WORK TO BE COMPLETED – Output the records exactly, and drop each picture.

Data records:
****
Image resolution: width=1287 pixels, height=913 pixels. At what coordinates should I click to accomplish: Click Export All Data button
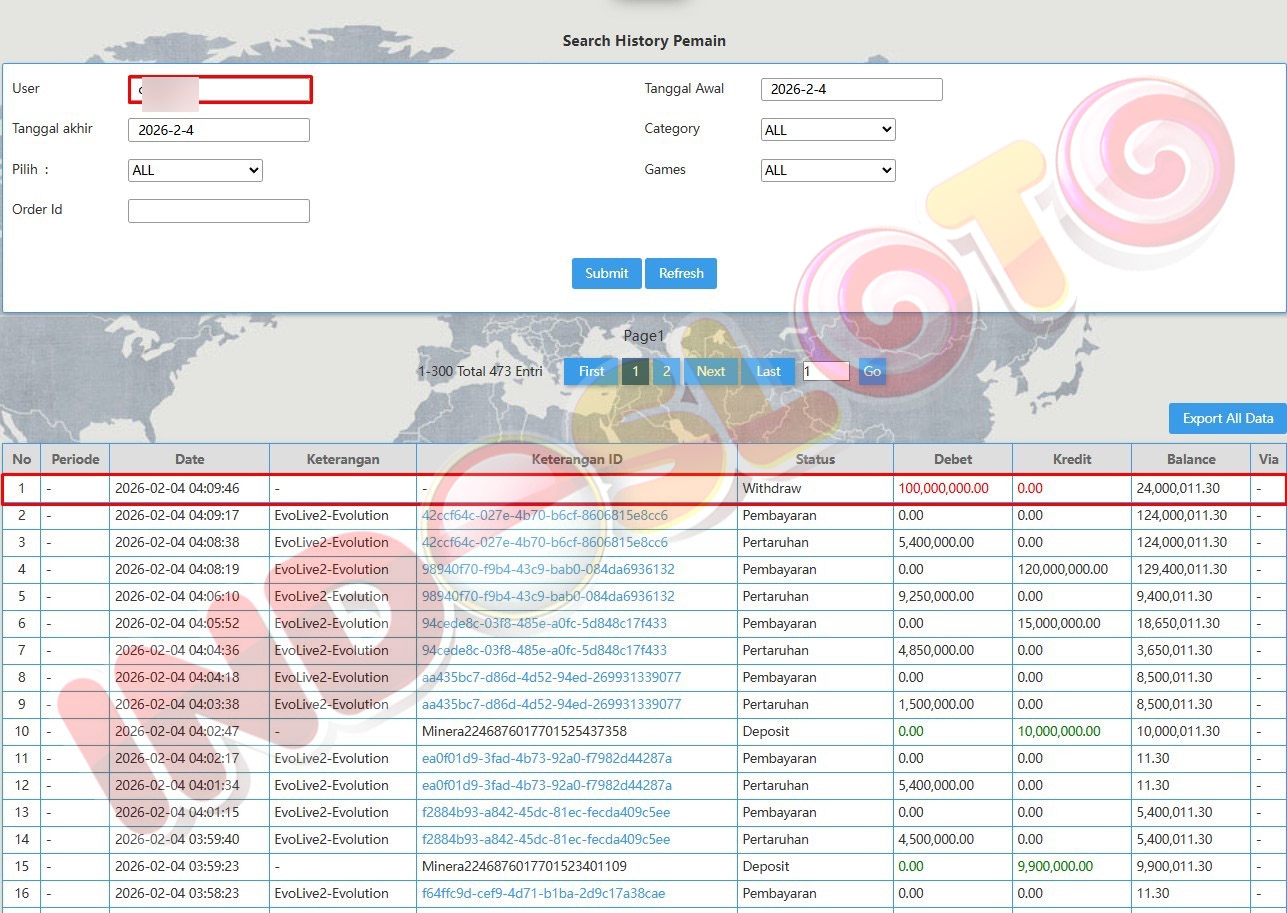click(x=1227, y=418)
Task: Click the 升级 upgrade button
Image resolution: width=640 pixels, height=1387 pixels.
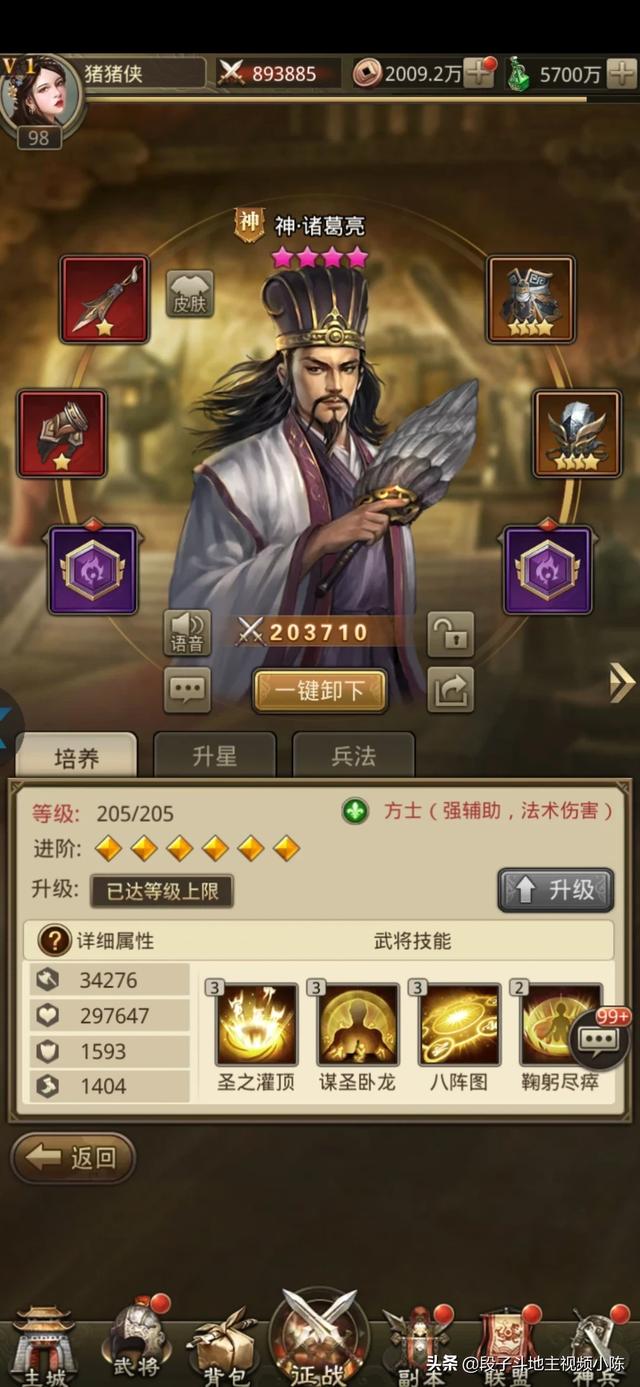Action: 556,890
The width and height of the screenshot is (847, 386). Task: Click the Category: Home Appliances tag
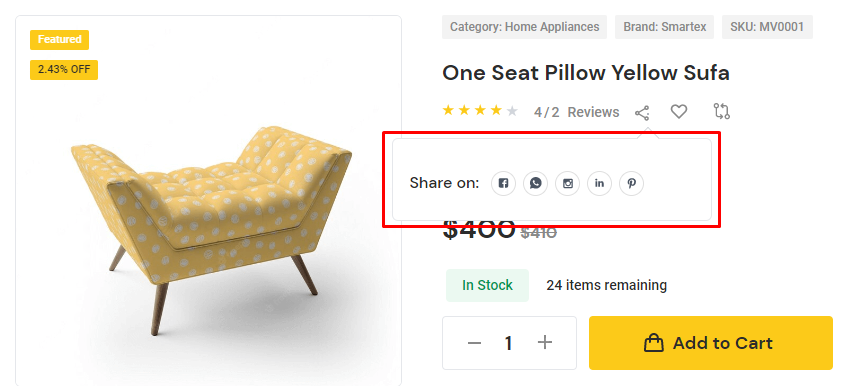pos(524,27)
****
PROBLEM SOLUTION –
Image resolution: width=1287 pixels, height=913 pixels. At what coordinates should I click to accomplish: Click Export All Data button
click(x=1227, y=418)
Task: Click the 升级 upgrade button
Image resolution: width=640 pixels, height=1387 pixels.
Action: 556,890
The width and height of the screenshot is (847, 386). Task: Click the Category: Home Appliances tag
pos(524,27)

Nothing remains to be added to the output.